At workspace scale (10+ crates, 100k+ LOC), compile time is a real
developer-productivity tax. Treat it as a perf budget:

- **Split feature flags** so dev iteration disables expensive deps.
  Procedural macros (`syn` with `features = ["full"]`, `serde_derive`,
  `tokio-macros`) are the biggest cost; gate non-essential ones behind
  `#[cfg(feature = "...")]`.
- **`[profile.dev.package.<slow-dep>]` with `opt-level = 3`** makes slow
  deps build once in release and stay cached across dev rebuilds.
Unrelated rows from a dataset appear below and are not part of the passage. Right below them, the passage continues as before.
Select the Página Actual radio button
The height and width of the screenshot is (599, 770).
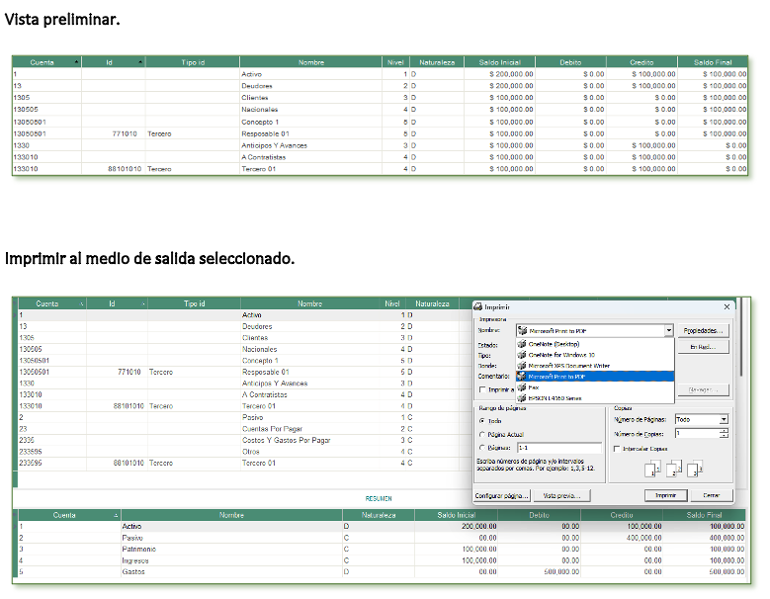pyautogui.click(x=480, y=434)
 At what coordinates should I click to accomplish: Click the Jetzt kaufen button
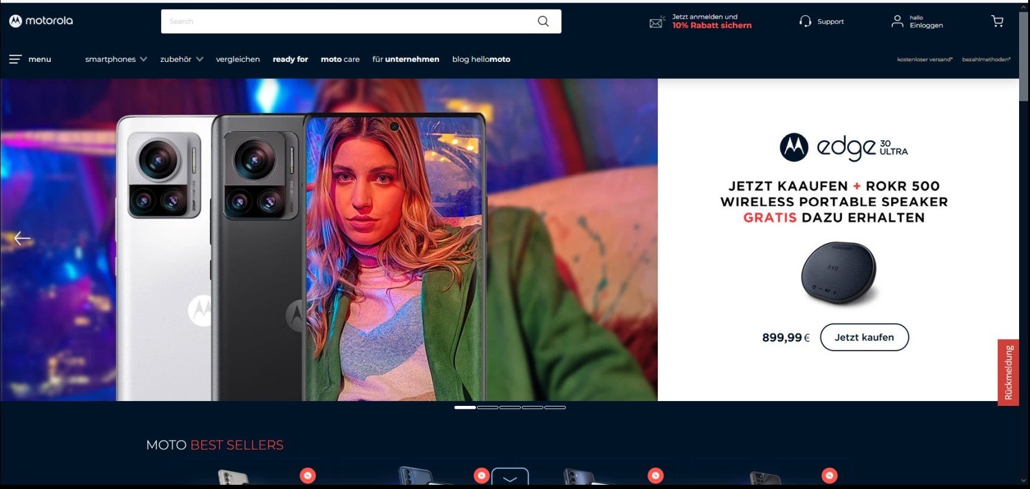[864, 337]
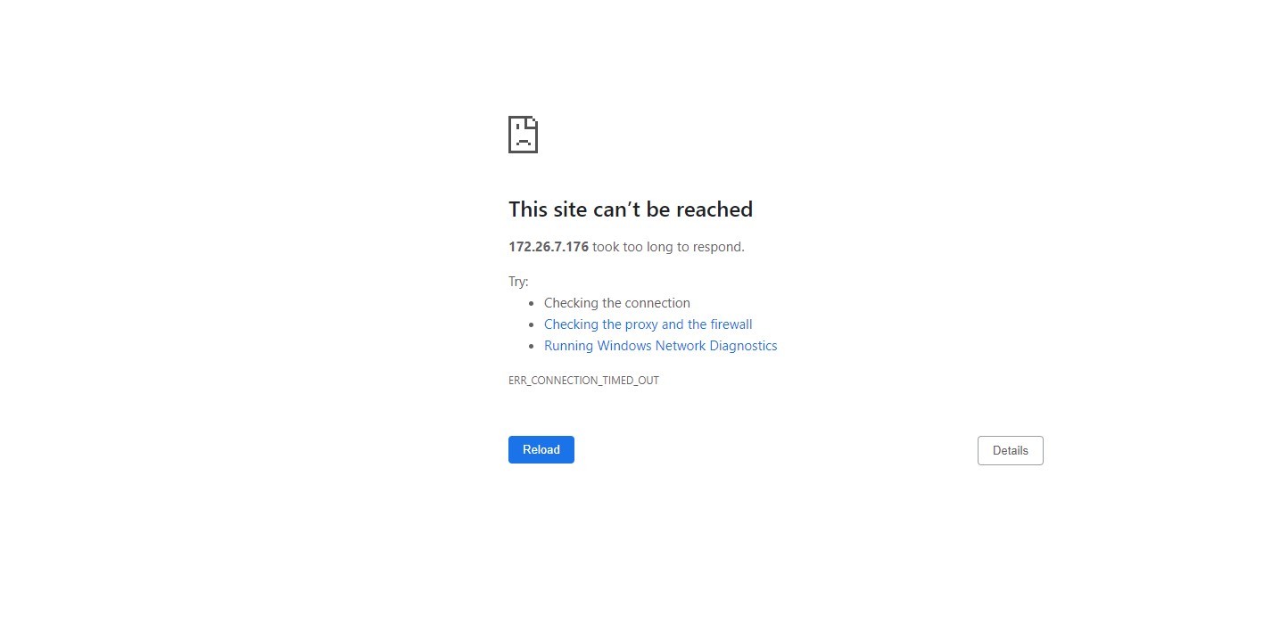The image size is (1280, 640).
Task: Click the 'took too long to respond' text
Action: [x=668, y=247]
Useful
  for crypto, regex, image-codec, and other CPU-bound dependencies that
  are otherwise painfully slow in debug.
- **`cargo-bloat`, `cargo-llvm-lines`, `cargo-show-asm`** for diagnosing
  generic-instantiation cost. `cargo llvm-lines` ranks functions by IR
  output volume -- the worst offenders are usually generics worth
  extracting into non-generic inner functions (see Monomorphization
  Budgets above).
- **`RUSTFLAGS="-Zthreads=8"`** on nightly enables the parallel rustc
  frontend, which can halve clean-build times on multi-core machines.